§ Try it
Among the entries below, only the lines starting at the one with "Viewport: 1893px width, 468px" and ending at the one with "Viewport: 1000px width, 555px height.", both included, are to be printed exactly.

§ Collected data

· · · · ·

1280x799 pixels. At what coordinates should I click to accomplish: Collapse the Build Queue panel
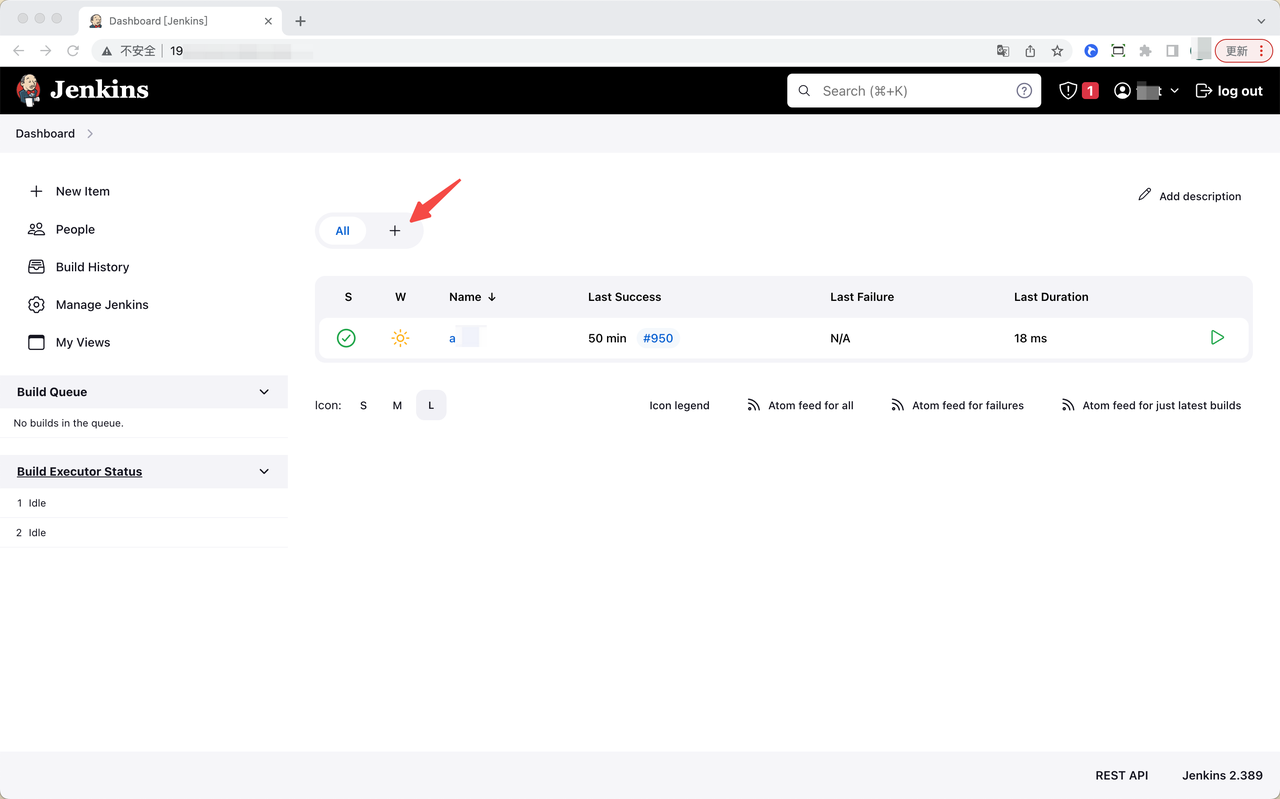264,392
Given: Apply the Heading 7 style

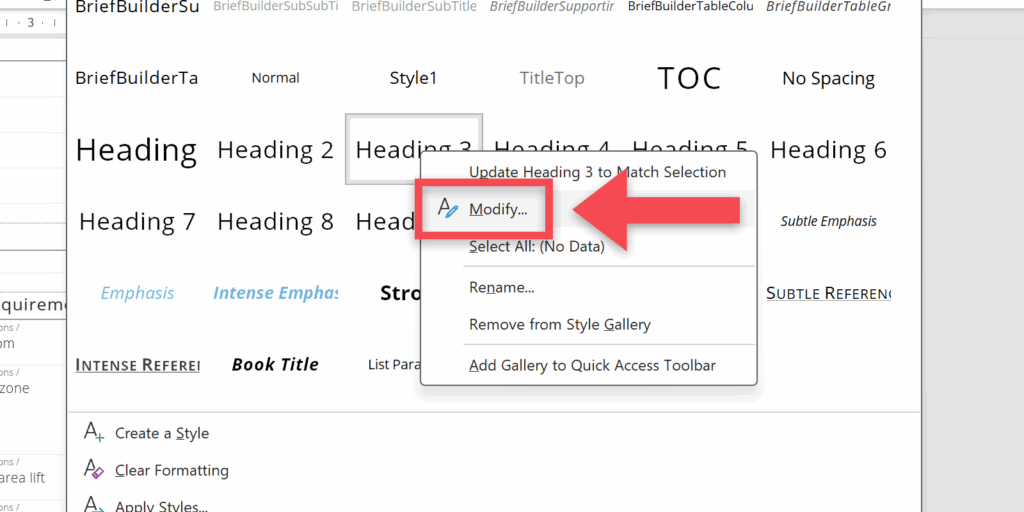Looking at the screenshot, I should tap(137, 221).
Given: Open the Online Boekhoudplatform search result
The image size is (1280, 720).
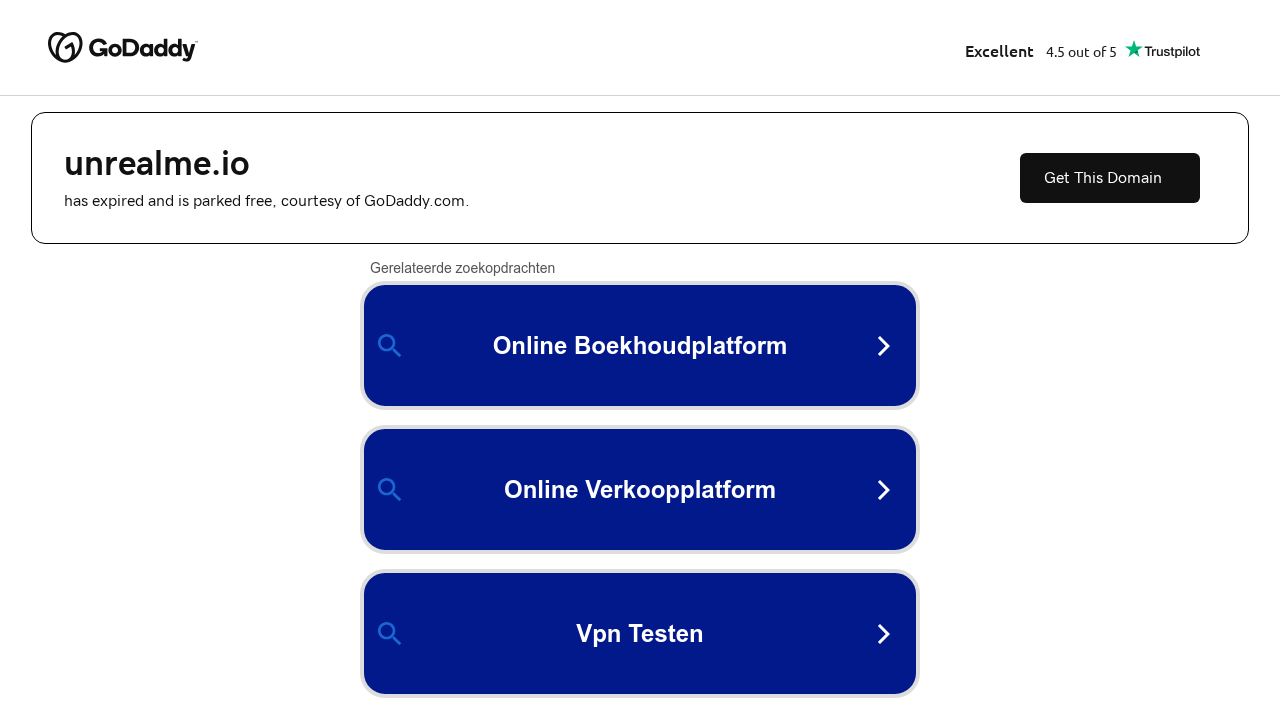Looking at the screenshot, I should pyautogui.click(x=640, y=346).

· · · · ·

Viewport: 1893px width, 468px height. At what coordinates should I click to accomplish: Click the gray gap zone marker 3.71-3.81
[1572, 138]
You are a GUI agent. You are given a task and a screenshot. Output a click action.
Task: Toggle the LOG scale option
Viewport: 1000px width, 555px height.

· · · · ·

§ Your response
Viewport: 1893px width, 468px height. At what coordinates should I click to accomplish: Click the gray gap zone marker 3.71-3.81
[1572, 138]
You are a GUI agent. You are given a task and a screenshot. Output a click action.
Task: Toggle the LOG scale option
Viewport: 1000px width, 555px height.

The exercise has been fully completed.